_Excerpt provided_
※ ※ ※
Predicting Alzheimer’s disease-like memory loss before it strikes

For a person with Alzheimer’s disease, there’s no turning back the clock. By the time she begins to experience memory loss and other worrisome signs, cognitive decline has already set in. And decades of clinical trials have failed to produce treatments that could help her regain her memory.

Today, researchers at Gladstone Institutes are approaching this devastating disease from a different angle. In a new study published in Cell Reports, they demonstrate that particular patterns of brain activity can predict far in advance whether a young mouse will develop Alzheimer’s-like memory deficits in old age.

“Being able to predict deficits long before they appear could open up new opportunities to design and test interventions that prevent Alzheimer’s in people,” said Gladstone Senior Investigator Yadong Huang, senior author of the study.

The new work builds on a 2016 study of mice engineered to carry the gene for apolipoprotein E4 (ApoE4). Carrying the ApoE4 gene is associated with an increased risk—but not a guarantee—of Alzheimer’s disease in humans. As they age, ApoE4 mice often, but not always, develop signs of memory loss similar to those seen in people with Alzheimer’s.
※ ※ ※
_Supplied material_

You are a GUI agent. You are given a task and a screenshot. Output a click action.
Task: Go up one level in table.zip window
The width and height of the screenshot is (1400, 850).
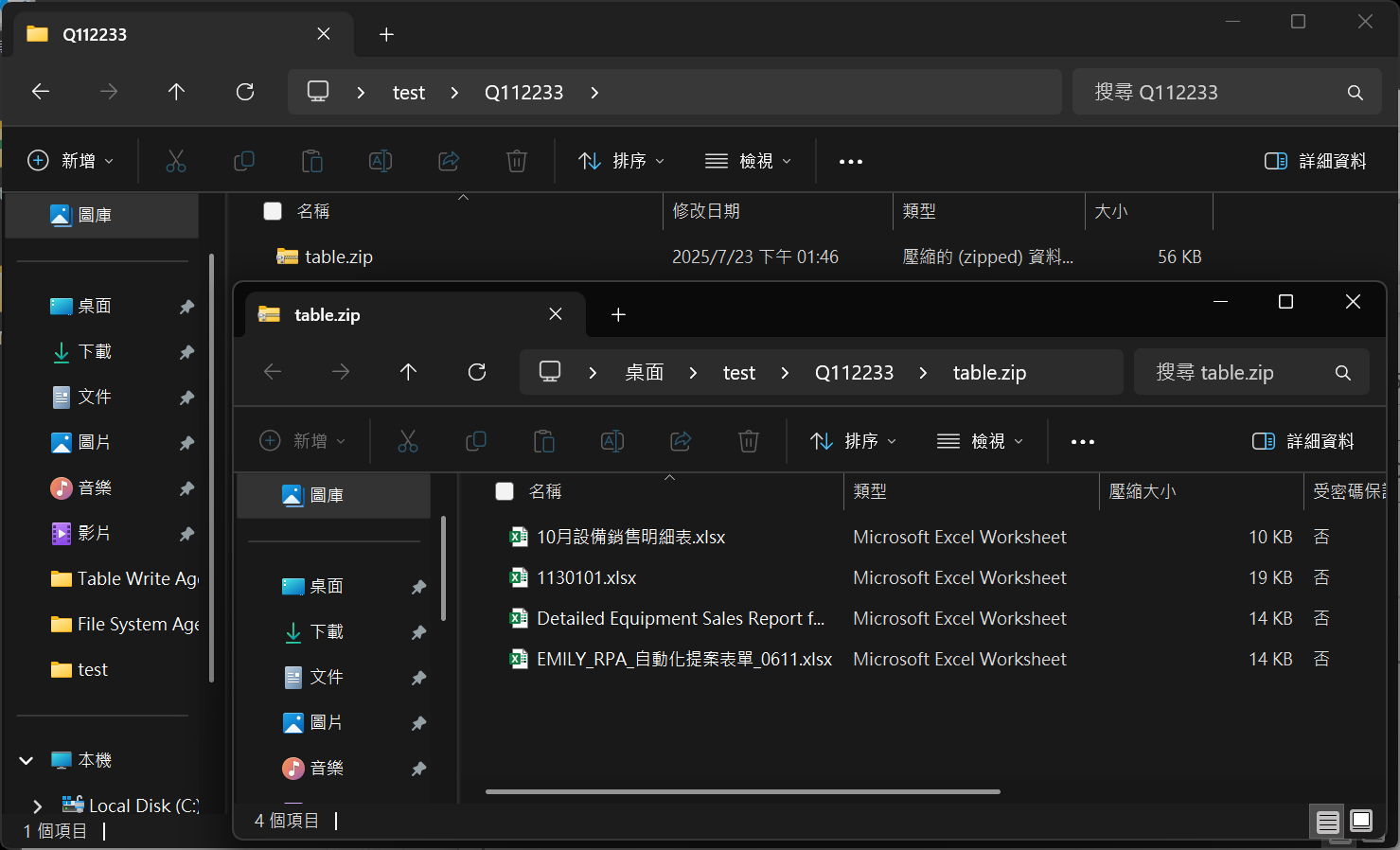[x=408, y=372]
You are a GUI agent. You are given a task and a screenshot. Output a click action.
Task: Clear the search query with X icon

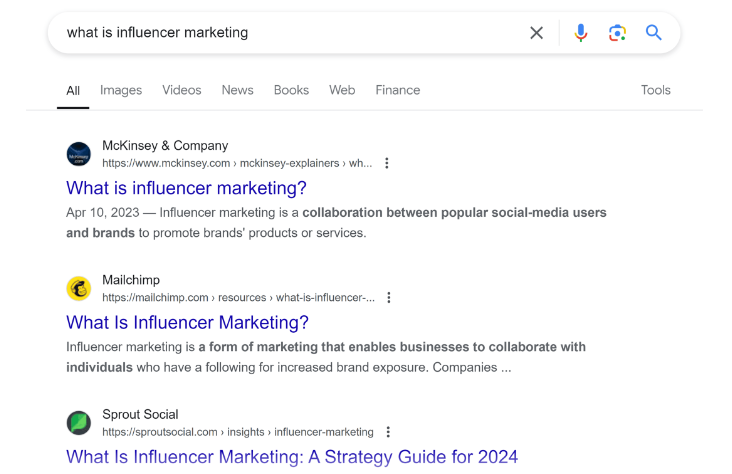point(536,33)
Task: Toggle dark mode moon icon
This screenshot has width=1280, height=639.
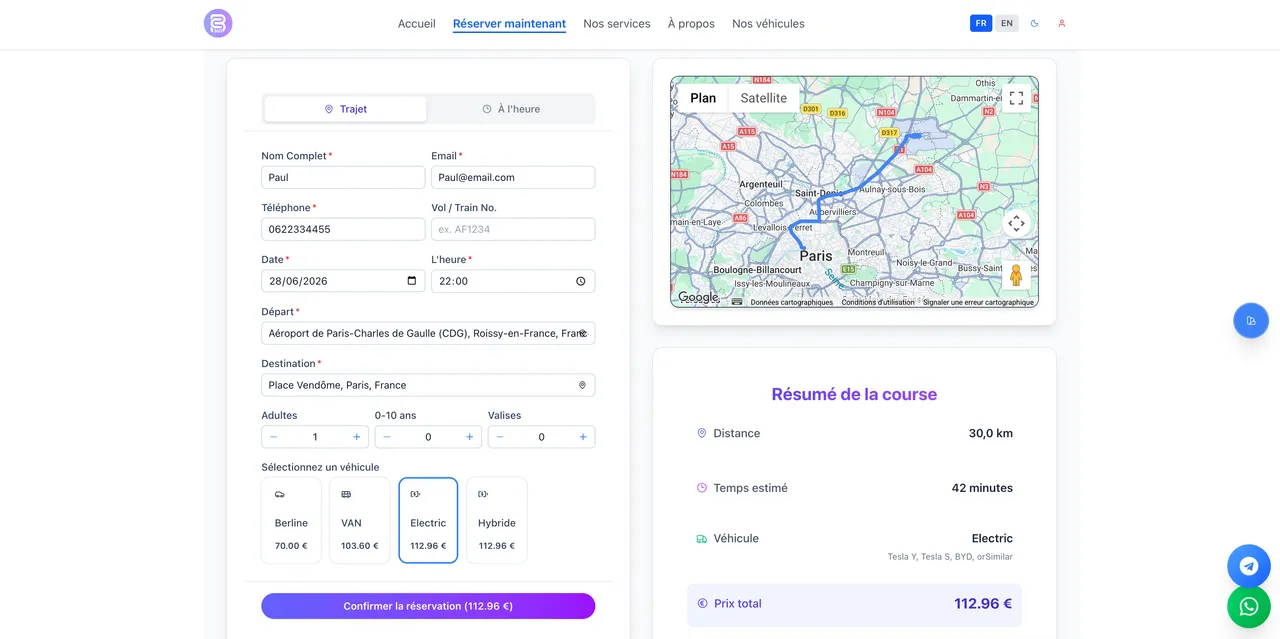Action: click(x=1035, y=23)
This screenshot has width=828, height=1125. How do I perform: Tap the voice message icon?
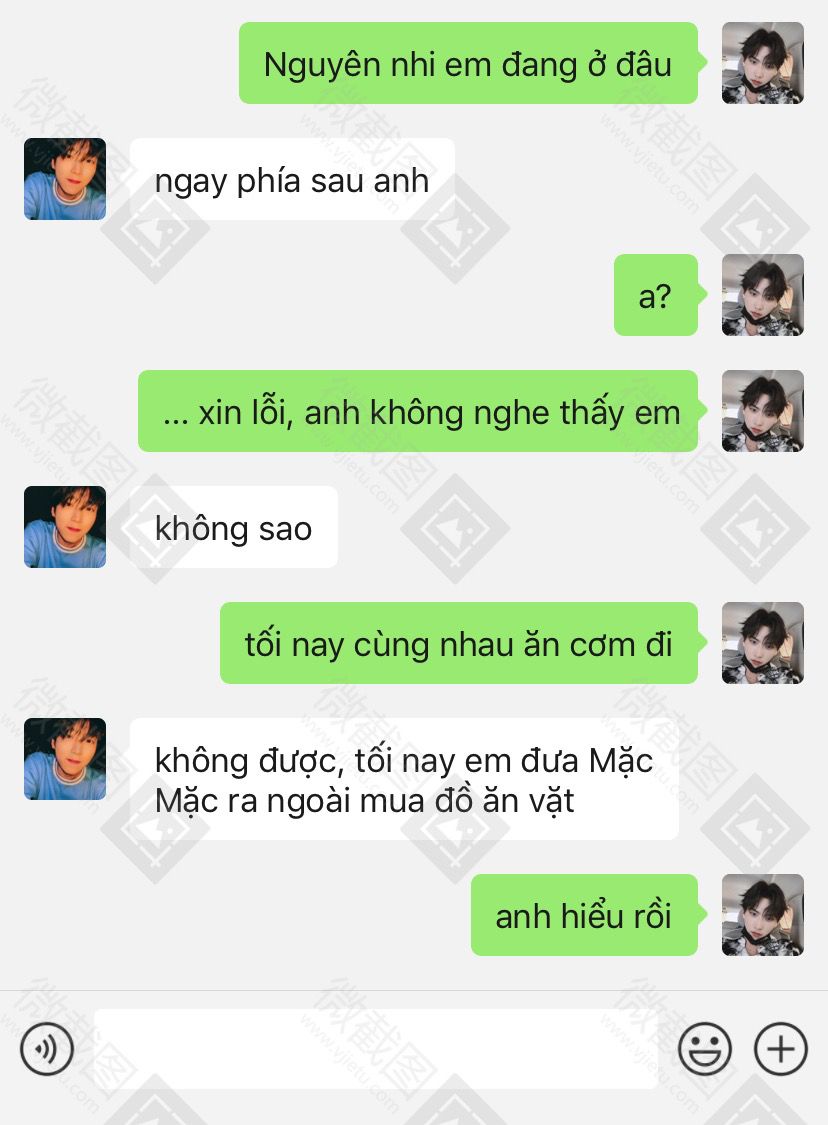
※ ※ ※
_Assignment_
Reproduce the complete article about predicting Alzheimer's-like memory loss word for word. The entries are separate material and have no connection to the article about predicting Alzheimer's-like memory loss.

_Exercise response_
Predicting Alzheimer’s disease-like memory loss before it strikes

For a person with Alzheimer’s disease, there’s no turning back the clock. By the time she begins to experience memory loss and other worrisome signs, cognitive decline has already set in. And decades of clinical trials have failed to produce treatments that could help her regain her memory.

Today, researchers at Gladstone Institutes are approaching this devastating disease from a different angle. In a new study published in Cell Reports, they demonstrate that particular patterns of brain activity can predict far in advance whether a young mouse will develop Alzheimer’s-like memory deficits in old age.

“Being able to predict deficits long before they appear could open up new opportunities to design and test interventions that prevent Alzheimer’s in people,” said Gladstone Senior Investigator Yadong Huang, senior author of the study.

The new work builds on a 2016 study of mice engineered to carry the gene for apolipoprotein E4 (ApoE4). Carrying the ApoE4 gene is associated with an increased risk—but not a guarantee—of Alzheimer’s disease in humans. As they age, ApoE4 mice often, but not always, develop signs of memory loss similar to those seen in people with Alzheimer’s.